We should want to know all about why these things keep happening here. I believe we do want to know. When I write “we,” I mean all Americans. That includes gun rights folks, confiscation advocates and everyone in between. There is no legitimate reason not to want to understand why these uniquely American massacres keep happening.
We should want to know all we can about every other type of gun death suffered by our country men and women too.
Now, before all of the usual objectors start crafting their rage-responses to my transparent ploy to impede their right to buy an AR-15 with no waiting, background check, or to have it delivered promptly to the shooter’s home like a pizza, read on please.
Legitimate gun owners, the distinguished “good guys with guns,” are the ones dying more than any other demographic in our country through the use of the very product they so adamantly defend. That’s right, gun manufacturers’ most loyal customers are buying guns and then using them to kill themselves at an alarming rate.
The people in this group who are dying would likely oppose my positions on gun policy. They would likely be in the minority of the polling groups reported by Pew in the report cited above.

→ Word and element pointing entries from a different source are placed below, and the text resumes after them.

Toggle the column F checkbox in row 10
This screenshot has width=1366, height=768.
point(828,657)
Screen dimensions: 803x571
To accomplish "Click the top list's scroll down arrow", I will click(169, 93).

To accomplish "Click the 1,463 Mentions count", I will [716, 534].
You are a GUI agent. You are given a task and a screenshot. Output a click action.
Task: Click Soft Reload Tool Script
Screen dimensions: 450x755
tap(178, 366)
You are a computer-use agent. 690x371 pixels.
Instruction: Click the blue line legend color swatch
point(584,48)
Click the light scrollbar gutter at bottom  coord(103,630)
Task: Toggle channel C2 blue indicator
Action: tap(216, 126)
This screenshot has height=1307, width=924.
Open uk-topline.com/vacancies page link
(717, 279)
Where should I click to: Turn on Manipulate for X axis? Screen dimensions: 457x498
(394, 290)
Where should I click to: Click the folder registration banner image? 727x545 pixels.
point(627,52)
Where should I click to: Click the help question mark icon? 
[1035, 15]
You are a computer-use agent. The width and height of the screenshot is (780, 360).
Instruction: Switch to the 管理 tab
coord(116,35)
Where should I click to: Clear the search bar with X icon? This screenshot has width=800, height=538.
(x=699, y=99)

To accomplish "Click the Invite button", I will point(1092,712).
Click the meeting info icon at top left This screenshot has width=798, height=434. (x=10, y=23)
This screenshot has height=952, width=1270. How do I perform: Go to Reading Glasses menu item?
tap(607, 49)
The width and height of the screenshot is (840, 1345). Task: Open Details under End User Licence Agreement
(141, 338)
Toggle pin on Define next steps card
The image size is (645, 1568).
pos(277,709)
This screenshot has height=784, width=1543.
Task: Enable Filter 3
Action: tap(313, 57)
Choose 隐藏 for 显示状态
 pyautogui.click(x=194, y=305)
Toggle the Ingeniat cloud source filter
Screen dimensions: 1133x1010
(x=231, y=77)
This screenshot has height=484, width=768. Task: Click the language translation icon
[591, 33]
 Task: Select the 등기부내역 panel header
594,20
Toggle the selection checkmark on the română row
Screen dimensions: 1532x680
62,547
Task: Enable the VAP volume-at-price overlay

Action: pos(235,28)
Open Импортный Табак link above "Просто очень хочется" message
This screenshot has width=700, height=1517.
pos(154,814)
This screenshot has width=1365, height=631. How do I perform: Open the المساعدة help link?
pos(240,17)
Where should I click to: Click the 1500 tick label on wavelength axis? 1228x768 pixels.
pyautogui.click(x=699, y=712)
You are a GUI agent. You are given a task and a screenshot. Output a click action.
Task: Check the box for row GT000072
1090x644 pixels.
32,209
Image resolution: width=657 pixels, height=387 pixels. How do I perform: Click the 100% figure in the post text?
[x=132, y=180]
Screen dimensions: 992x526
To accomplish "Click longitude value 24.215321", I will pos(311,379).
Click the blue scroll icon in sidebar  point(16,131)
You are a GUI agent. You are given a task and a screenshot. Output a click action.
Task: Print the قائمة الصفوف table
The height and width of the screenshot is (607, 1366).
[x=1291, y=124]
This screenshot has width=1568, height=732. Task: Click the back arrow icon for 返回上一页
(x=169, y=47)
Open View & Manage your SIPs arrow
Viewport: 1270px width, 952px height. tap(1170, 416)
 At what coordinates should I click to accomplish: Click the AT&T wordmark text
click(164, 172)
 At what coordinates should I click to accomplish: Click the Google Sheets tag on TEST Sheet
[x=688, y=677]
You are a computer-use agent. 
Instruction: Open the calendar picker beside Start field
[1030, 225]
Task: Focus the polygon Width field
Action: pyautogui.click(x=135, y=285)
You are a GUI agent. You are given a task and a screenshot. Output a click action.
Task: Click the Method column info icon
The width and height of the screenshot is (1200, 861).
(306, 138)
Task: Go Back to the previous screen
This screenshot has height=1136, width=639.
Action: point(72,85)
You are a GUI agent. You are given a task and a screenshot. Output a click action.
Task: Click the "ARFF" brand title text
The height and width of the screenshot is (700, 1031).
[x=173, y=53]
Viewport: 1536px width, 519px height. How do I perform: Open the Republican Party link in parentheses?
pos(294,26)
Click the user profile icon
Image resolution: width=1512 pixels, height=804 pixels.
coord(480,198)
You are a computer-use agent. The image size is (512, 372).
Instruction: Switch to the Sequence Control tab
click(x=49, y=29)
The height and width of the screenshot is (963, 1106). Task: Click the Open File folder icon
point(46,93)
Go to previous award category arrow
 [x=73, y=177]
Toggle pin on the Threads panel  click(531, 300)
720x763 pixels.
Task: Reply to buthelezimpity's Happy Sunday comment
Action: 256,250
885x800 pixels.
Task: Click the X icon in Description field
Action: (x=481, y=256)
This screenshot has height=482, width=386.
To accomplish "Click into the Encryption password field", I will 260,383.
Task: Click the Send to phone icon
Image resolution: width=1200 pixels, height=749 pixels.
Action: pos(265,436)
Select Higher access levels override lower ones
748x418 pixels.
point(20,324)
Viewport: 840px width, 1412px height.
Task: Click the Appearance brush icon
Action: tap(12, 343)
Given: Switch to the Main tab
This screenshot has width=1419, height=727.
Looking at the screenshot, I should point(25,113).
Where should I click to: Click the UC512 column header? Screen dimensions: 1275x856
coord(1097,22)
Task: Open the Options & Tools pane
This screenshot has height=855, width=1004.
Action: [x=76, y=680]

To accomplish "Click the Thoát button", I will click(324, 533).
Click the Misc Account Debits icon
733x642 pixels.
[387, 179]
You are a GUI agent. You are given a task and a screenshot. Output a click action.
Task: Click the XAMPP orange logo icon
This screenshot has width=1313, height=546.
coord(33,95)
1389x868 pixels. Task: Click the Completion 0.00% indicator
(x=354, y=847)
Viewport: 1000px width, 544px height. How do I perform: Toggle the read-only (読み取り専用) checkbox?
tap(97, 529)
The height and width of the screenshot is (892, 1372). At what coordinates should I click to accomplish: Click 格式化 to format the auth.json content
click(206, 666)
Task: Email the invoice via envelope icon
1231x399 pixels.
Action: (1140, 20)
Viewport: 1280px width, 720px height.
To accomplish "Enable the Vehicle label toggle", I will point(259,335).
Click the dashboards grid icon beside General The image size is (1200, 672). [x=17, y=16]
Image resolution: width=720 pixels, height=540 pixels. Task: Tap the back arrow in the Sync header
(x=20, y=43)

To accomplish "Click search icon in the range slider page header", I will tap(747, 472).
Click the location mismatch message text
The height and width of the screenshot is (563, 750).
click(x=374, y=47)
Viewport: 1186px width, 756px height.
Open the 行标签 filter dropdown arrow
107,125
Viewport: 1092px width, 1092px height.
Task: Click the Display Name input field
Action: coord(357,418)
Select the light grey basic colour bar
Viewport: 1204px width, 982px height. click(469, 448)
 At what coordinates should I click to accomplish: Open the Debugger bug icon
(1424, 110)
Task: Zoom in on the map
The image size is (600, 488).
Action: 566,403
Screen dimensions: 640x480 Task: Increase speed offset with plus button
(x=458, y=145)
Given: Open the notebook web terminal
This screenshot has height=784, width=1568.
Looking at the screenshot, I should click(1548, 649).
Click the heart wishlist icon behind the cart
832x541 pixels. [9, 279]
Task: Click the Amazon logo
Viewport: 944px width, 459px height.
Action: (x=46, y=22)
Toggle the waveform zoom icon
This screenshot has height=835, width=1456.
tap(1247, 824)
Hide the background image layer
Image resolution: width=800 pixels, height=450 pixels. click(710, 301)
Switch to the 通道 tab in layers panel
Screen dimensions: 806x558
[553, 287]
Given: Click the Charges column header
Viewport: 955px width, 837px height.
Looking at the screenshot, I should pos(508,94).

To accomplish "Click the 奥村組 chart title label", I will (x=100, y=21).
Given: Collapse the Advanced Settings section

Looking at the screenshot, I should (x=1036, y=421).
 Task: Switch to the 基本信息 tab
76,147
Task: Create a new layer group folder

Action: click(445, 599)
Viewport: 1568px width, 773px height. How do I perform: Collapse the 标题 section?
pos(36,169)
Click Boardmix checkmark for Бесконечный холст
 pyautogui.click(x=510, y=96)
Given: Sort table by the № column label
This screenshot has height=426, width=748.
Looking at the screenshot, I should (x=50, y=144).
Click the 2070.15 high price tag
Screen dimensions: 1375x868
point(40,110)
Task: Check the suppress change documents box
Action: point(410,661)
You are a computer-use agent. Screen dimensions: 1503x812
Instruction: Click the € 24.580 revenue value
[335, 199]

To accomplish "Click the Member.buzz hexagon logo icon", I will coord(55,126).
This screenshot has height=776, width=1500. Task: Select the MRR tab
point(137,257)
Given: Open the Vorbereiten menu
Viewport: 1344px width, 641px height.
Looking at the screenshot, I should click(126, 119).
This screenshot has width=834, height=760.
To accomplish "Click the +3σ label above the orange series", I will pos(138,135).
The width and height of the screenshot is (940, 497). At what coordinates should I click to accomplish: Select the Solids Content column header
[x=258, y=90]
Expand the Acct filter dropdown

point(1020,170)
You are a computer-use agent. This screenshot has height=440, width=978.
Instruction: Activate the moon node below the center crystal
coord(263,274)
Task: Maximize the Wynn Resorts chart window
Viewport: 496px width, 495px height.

Suicide is the 10th leading cause of death in America. More than 47,000 people committed suicide here in 2017. 70% of them are white men. And to further narrow it down, the leading age group among those white men are those 46-64.
Have you ever been to a gun show or an NRA convention like the one Indianapolis just hosted? This is who is there.
While still nauseated by the murders at Virginia Beach this week, I found myself reading an in-depth piece in Rolling Stone titled “All-American Despair,” written by my friend, Stephen Rodrick. This one focuses on suicide in the American West. Again, for those inclined to be enraged by my suggestion that our culture do something, anything, to try and turn the tide on our gun violence problem, please read this story. If you are a white man, between the age of 46 and 64, read it twice.
The largest number of those killed by a bullet each year in America do so via suicide. The guns being used are not stolen. They are being bought legally, often obsessively, by people who shouldn’t have them.
Gun control is not about inconveniencing Americans for me. It is about saving lives. Even the lives of those who tirelessly advocate for the right to buy a product that they eventually use on themselves to die.
Rodrick writes: “…the men who survived suicide attempts had one thing in common: They didn’t use guns. Pills can be vomited, ropes can break, but bullets rarely miss.”
A great America would do something about this. Even when the most vulnerable object.